_Excerpted text_
BEGIN
Arndt, W., Danker, F. W., Bauer, W., & Gingrich, F. W. (2000). A Greek-English lexicon of the New Testament and other early Christian literature (3rd ed., pp. 609–610). Chicago: University of Chicago Press.

Reactions: Like 1


----------



## Romans922 (Feb 24, 2021)

Judas Iscariot was a disciple. Simon Magus. Ishmael was.

Reactions: Like 4


----------



## SeanPatrickCornell (Feb 24, 2021)

Romans922 said:


> Judas Iscariot was a disciple. Simon Magus. Ishmael was.



Judas and Simon Magus, sure. How was Ishmael a disciple?


----------



## Romans922 (Feb 24, 2021)

Do you believe that a father who believed the covenant promises (Gospel), didn't teach his children the faith?

Reactions: Like 1


----------



## JH (Feb 24, 2021)

Romans922 said:


> Do you believe that a father who believed the covenant promises (Gospel), didn't teach his children the faith?


Does me preaching the gospel to an unbeliever make them a disciple?

Reactions: Like 2


----------



## Romans922 (Feb 24, 2021)

You don't disciple your children?


----------



## JH (Feb 24, 2021)

Romans922 said:


> You don't disciple your children?


I was referring to your average Joe I come across every day


----------



## Romans922 (Feb 24, 2021)

Ishmael wasn't your average Joe was he? He was the son of a believer and in the eyes of the Lord, holy (1 Cor. 7:14).
END
Reproduce the forum thread word for word from "I was referring" up to and including "(1 Cor. 7:14).".

(Rows showing where targets appear)
BEGIN
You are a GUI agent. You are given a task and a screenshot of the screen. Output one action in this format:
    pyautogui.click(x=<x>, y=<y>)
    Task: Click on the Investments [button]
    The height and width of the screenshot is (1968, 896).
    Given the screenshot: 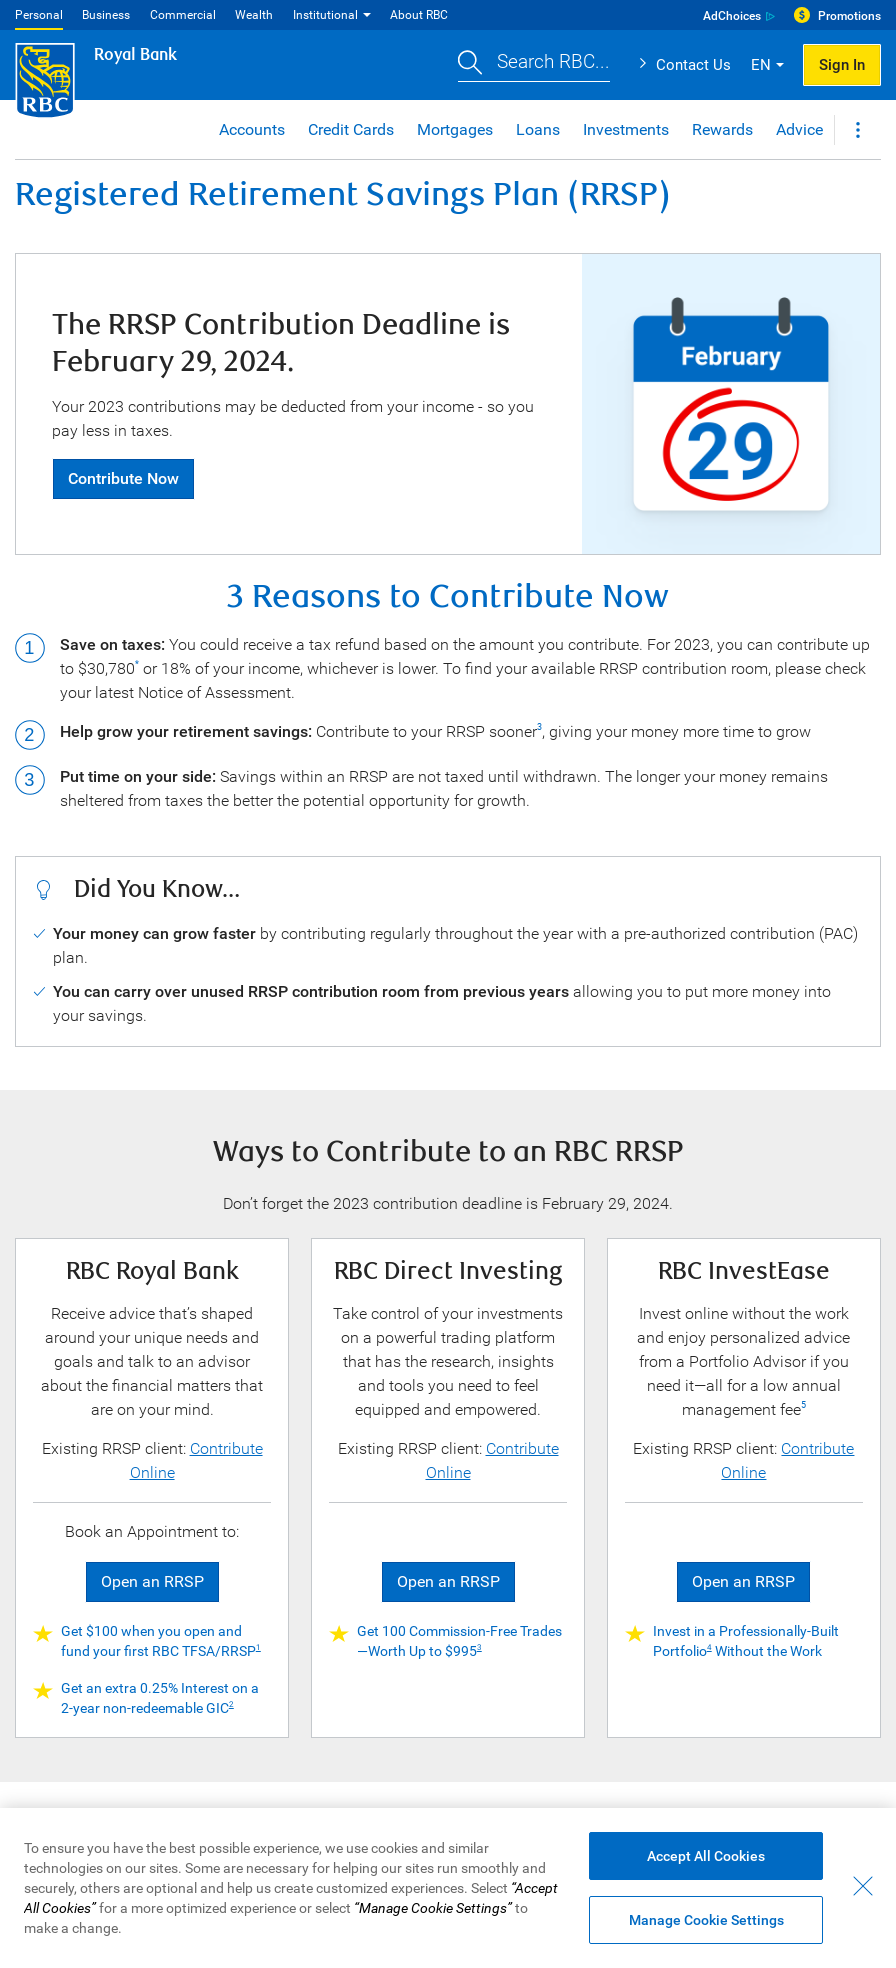 What is the action you would take?
    pyautogui.click(x=626, y=129)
END
_Exercise solution_
I was referring to your average Joe I come across every day


----------



## Romans922 (Feb 24, 2021)

Ishmael wasn't your average Joe was he? He was the son of a believer and in the eyes of the Lord, holy (1 Cor. 7:14).